Now here’s where it gets interesting: a study in Frontiers Psychology found that in each of their experiments designed to make study participants feel more uncertain (and thereby anxious), they were more likely to show a propensity to engage in conspicuous consumption. The “why” is harder to pinpoint, but the study’s discussion posits this: purchasing higher-end brands is an exercise in controlling self-image, and the need to maintain a certain image is generally an anxious need (basically, people with higher anxiety across the board are more likely to be specifically anxious about what others think of them).
Whatever the motivations of the wearer, Morgan Housel has an interesting take in his book, “The Psychology of Money” about the perceiver. He writes that the assumption of wealth is a misperception by the perceiver, because wealth is what you don’t see.
While one almost certainly has to be rich to own, for example, a $100,000 car, Housel claims that the only data point the perceiver truly has is that the driver of the car is now $100,000 poorer (or $100,000 more in debt) than they were before they owned it. (Housel doesn’t consider leases, though, which might be another possibility).
Despite this very rational and factual assessment, most people simply don’t perceive exclusive items this way. If they did, there wouldn’t be a nearly $2 trillion-dollar industry (yes, trillion with a t—and some estimates even say $3 or $4 trillion) on counterfeit goods.
So while some people who can’t afford absurdly expensive things might react to absurdly expensive things with snark or sour grapes, and others might react with thinking their owners are financially unwise, still others are just trying to have those absurdly expensive things too, and send the same message (just without the hefty price tag).

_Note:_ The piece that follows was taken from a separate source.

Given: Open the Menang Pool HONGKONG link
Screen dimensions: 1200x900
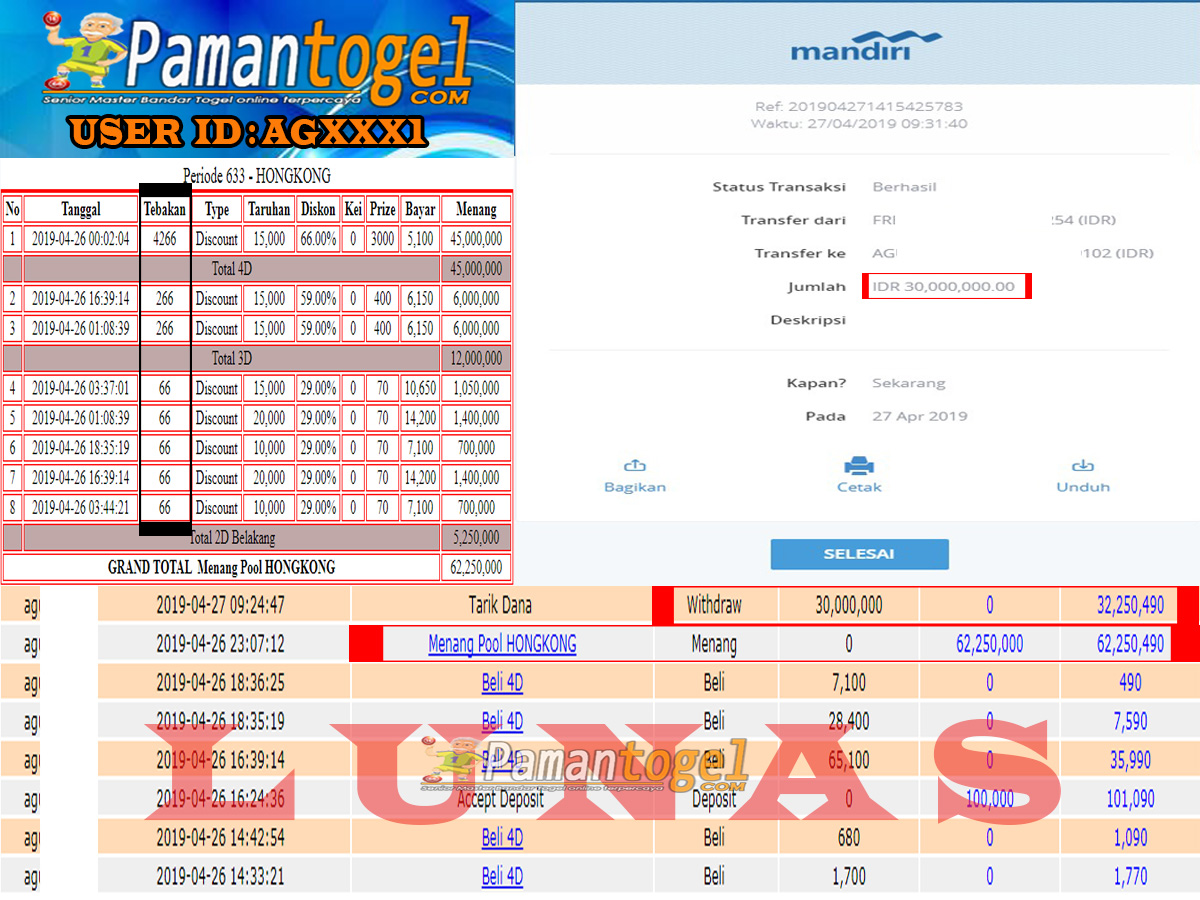Looking at the screenshot, I should [x=502, y=644].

Let me end where I began: that darn Aeropostale sweatshirt. I can’t remember if it said “Property of”—I sure hope not. But I think it did (unfortunately). And while that phrase isn’t so common on clothes today (except my husband’s scrubs—those definitely still mark their territory), it reminds me of the original use of branding: marking property. Usually sheep, or once upon a time, slaves.
The metaphor is apt here: modern-day branding does kind of make us sheep. And we are all slaves to something. Slaves to our desires, slaves to trends or to fashion. But in the social media era, where what we wore to a party sixteen months ago can live ad infinitum, perhaps what we are most enslaved by is how we feel we are perceived.
Great article and points. I think at the end of the day it’s all about belonging. At the root of it, many people are trying to answer the question: "Where do I fit? And how do I show others that I do?" Logos and luxury serve as shorthand for that answer, even if it’s subconscious.
But what if we flipped the script? What if instead of signaling who we want others to think we are, we began asking ourselves: "Who am I without the signals?" Not just the signals coming from the material things, but the curated images, the captioned identities, the subtle performances we offer up online, etc. In a way, such branding makes us strangers to our own authenticity, where identity becomes borrowed instead of built. Maybe the real rebellion today isn’t minimalism in fashion, but minimalism in self-presentation: being okay with not being seen, or even better, being truly known... first by yourself, then by the few who matter.
Many great points, I also wonder if the same concepts apply to the new growing trend of “quiet luxury” where certain items may not have a logo and “ just the people who know, know.” Could quiet luxury wearers also want their items to be seen by people who would recognize them?